President Roosevelt's order changed the lives of tens of thousands of people as they were removed from their homes, jobs and livelihood. 

The Japanese Americans arrived in thousands at the Santa Anita Race Track, in southern California, which was used as a Processing Center.

The Japanese Americans arriving at the Santa Anita Race Track in southern California, the internment camp processing center.

Approximately 8,500 horse stables were quickly converted into housing as a make-shift internment camp until everyone could be processed and moved to a permanent location.

Japanese Americans lining up to be served lunch at their temporary residence, the Santa Anita Race Track.

Permanent internment camps like the one pictured here were built all around the United States in remote areas, away from the pacific west coast.

No evidence of any espionage or sabotage by American Japanese was ever discovered during WWII investigations. However, there were several convictions of spying and aiding Japan during World War II but non were ethnic Japanese Americans.

Decades later the Congress passed a bill providing restitution for the Wartime Internment of Japanese American citizens and issued 20,000 dollars to survivors.

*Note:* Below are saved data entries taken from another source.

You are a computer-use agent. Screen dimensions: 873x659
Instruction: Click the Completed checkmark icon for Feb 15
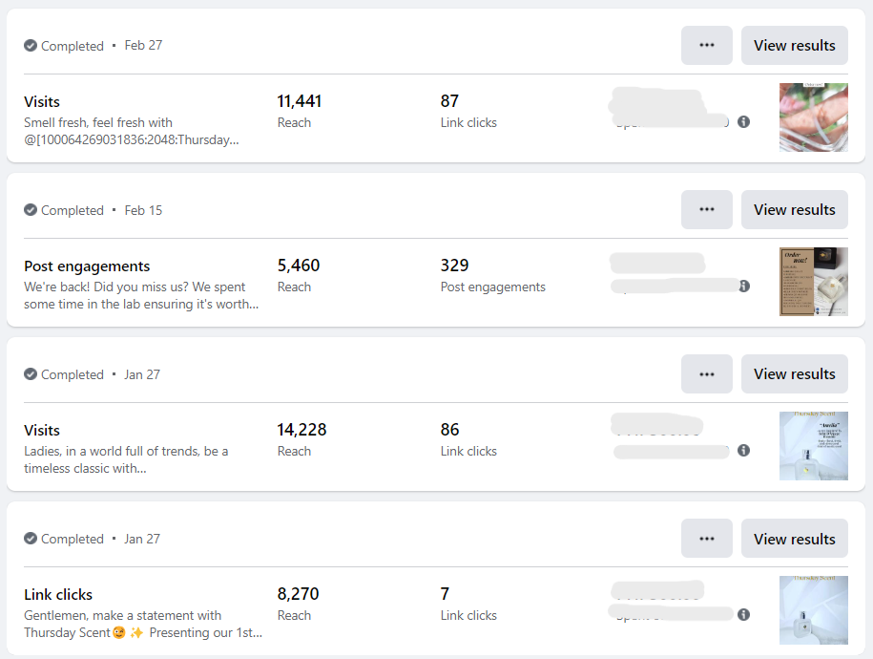[31, 210]

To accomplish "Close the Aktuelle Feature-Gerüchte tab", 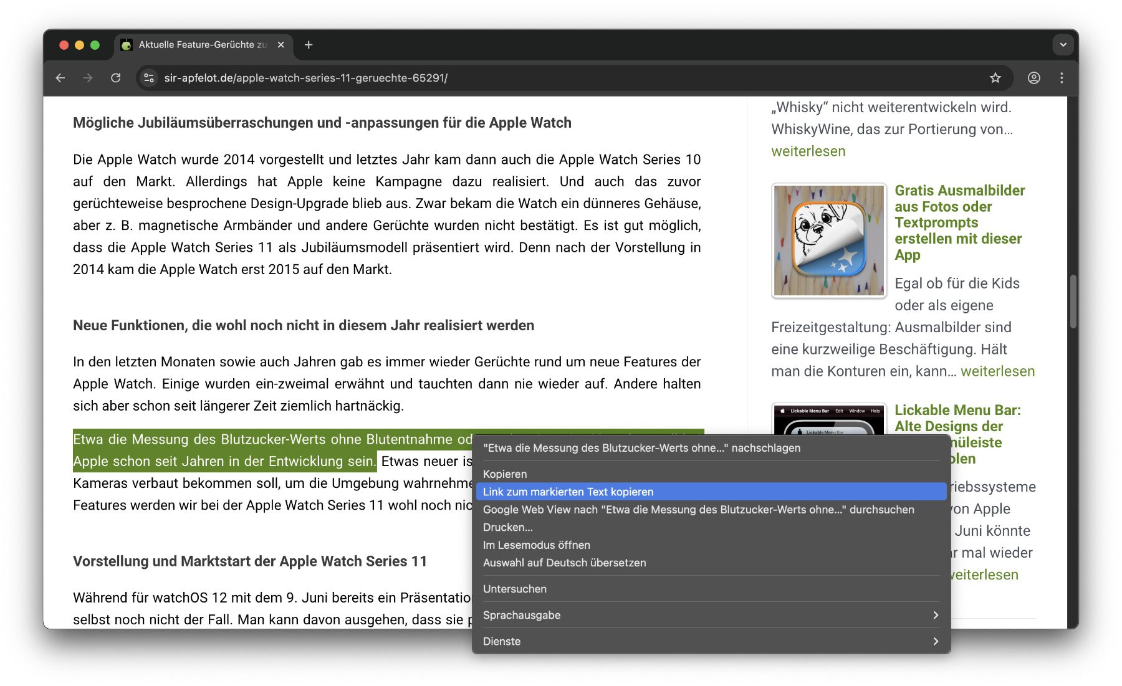I will [x=281, y=45].
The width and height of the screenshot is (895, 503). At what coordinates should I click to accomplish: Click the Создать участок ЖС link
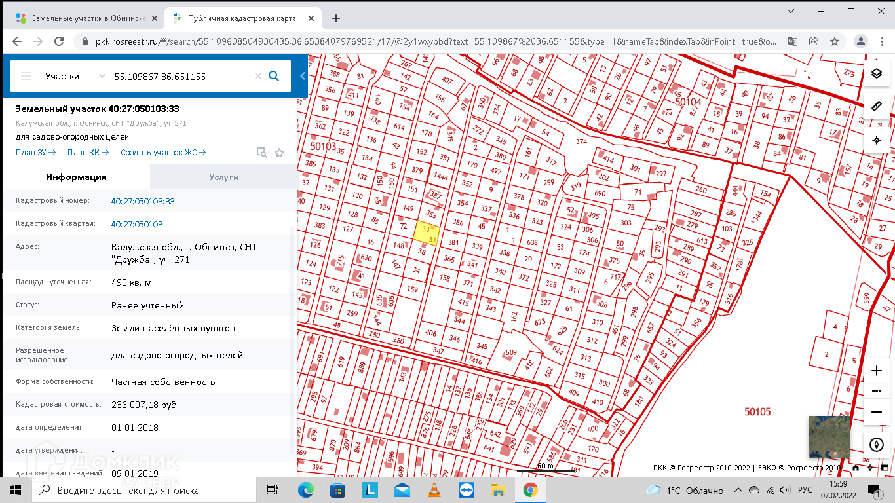pos(163,153)
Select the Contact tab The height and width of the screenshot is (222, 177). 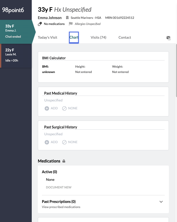click(x=125, y=37)
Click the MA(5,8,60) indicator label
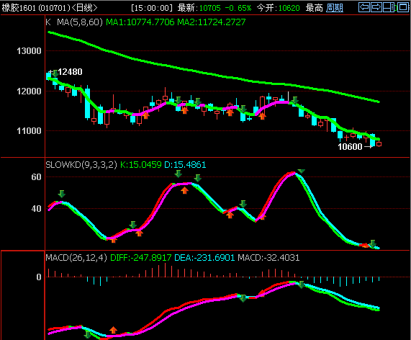The image size is (411, 340). point(80,22)
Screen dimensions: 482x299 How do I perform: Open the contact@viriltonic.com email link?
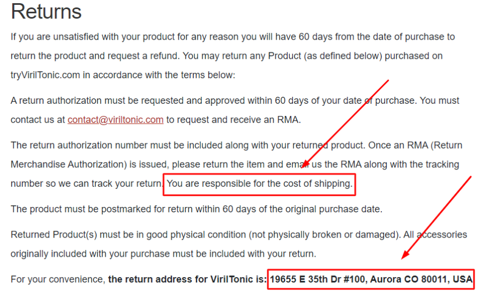(115, 120)
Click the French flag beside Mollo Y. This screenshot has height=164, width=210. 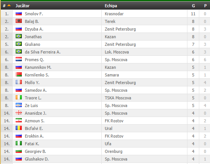pos(19,82)
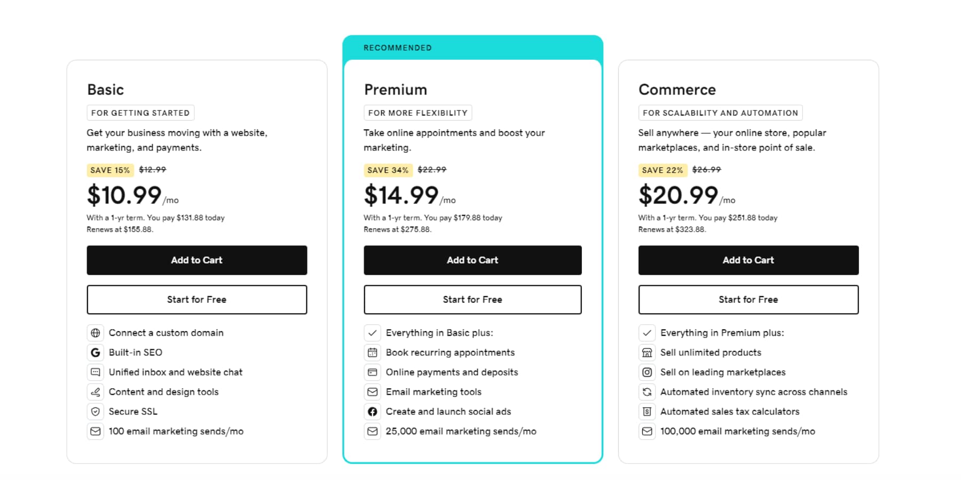Click the pen icon next to Content and design tools
The image size is (961, 480).
[95, 392]
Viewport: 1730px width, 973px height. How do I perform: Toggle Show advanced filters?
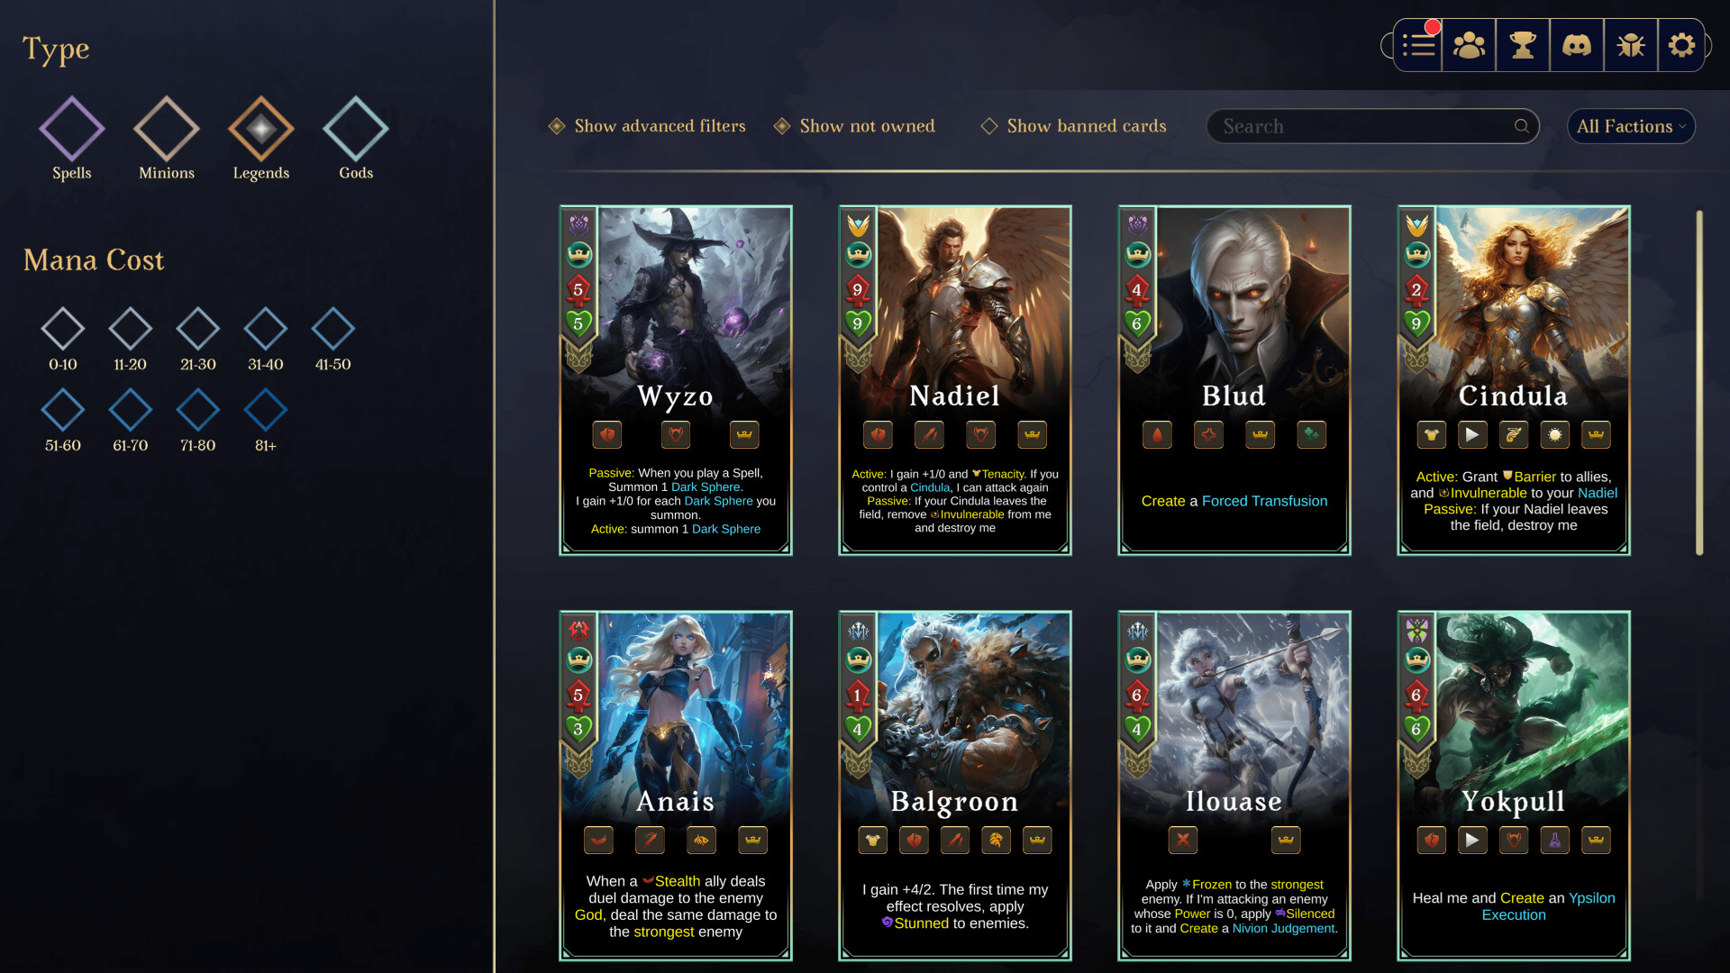click(x=647, y=126)
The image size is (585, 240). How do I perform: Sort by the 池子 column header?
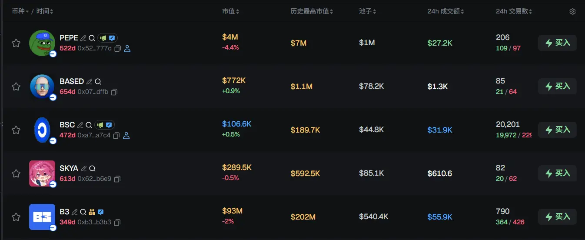(x=368, y=11)
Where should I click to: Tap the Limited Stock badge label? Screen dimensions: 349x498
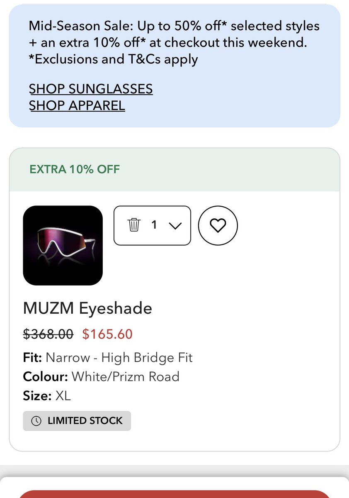(x=85, y=421)
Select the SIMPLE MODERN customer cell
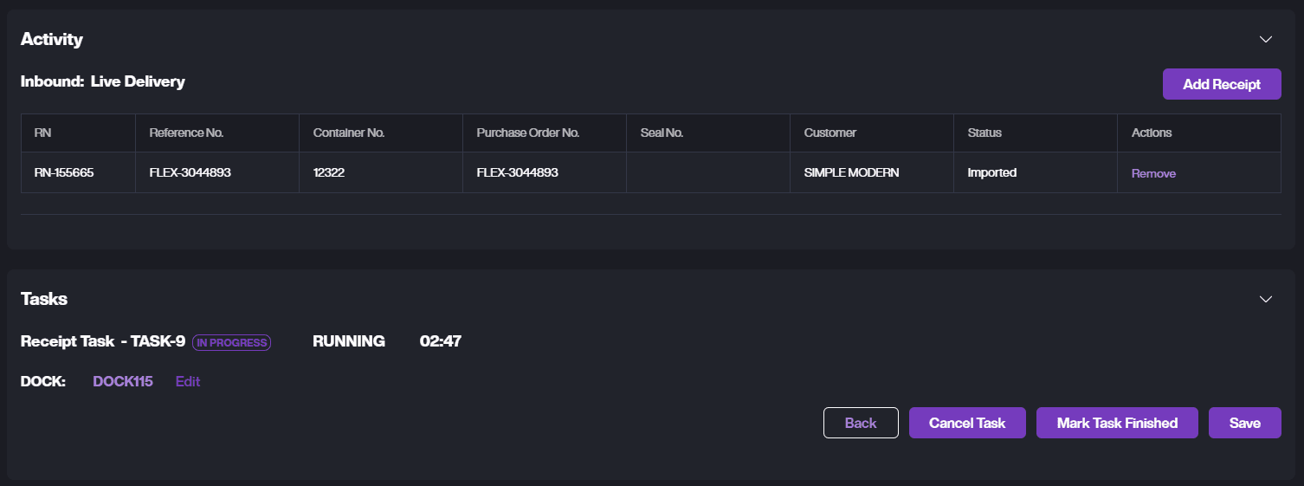This screenshot has height=486, width=1304. point(851,172)
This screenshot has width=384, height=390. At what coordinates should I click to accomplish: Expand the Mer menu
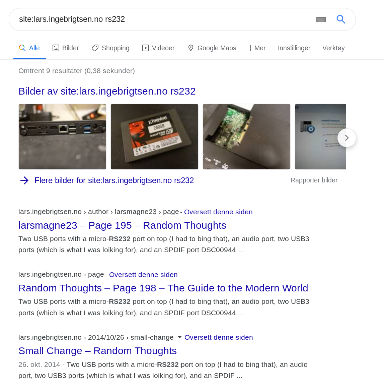point(257,48)
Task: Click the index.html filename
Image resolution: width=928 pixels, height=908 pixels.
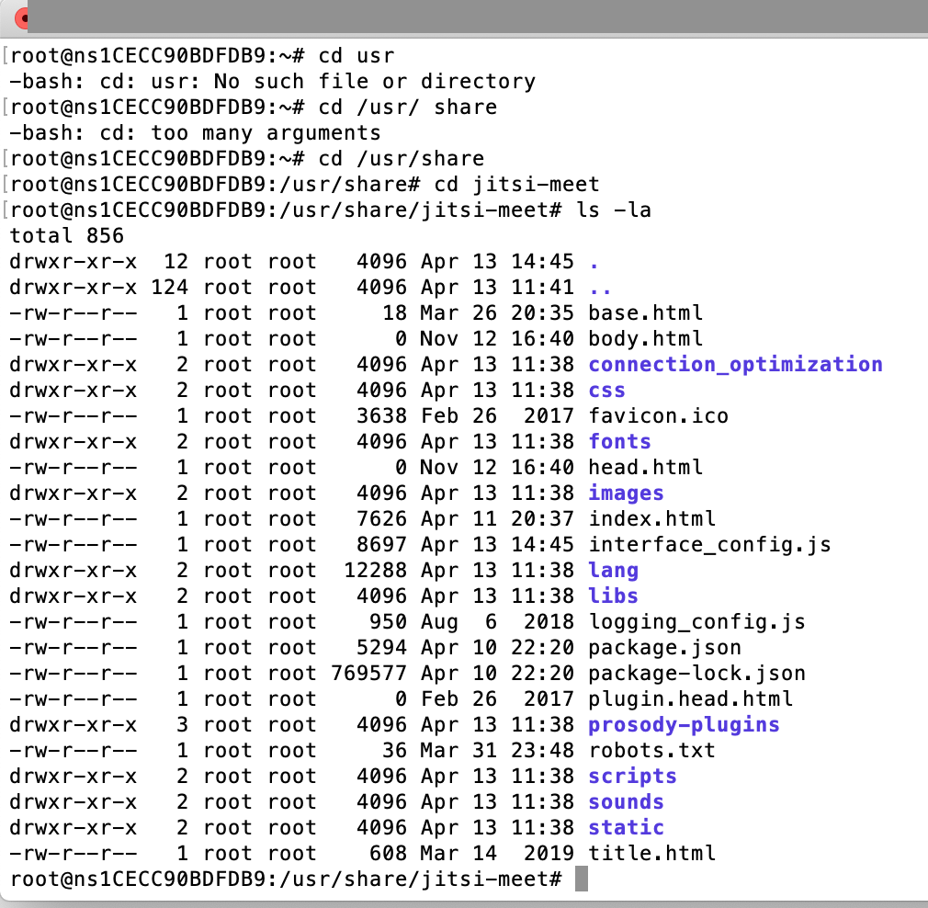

President Ronald Reagan signed the bill into law and on August 10, 1988, made a profound apology to the descendents, and a statement of gratitude for the service of the 442nd Regimental Combat Team, on behalf of the United States.

"My fellow Americans, we gather here today to right a grave wrong. More than 40 years ago, shortly after the bombing of Pearl Harbor, 120,000 persons of Japanese ancestry living in the United States were forcibly removed from their homes and placed in makeshift internment camps. This action was taken without trial, without jury. It was based solely on race, for these 120,000 were Americans of Japanese descent."

"The 442d made up entirely of Japanese-Americans, served with immense distinction to defend this nation, their nation. Yet back at home, the soldier's families were being denied the very freedom for which so many of the soldiers themselves were laying down their lives."

~Ronald Reagan August 10, 1988, Redress Act

December 1, 1945, the last camp still in operation was the Tule Lake internment camp in Northern California which housed people who were disruptive and disloyal. The internment period finally ended January of 1946.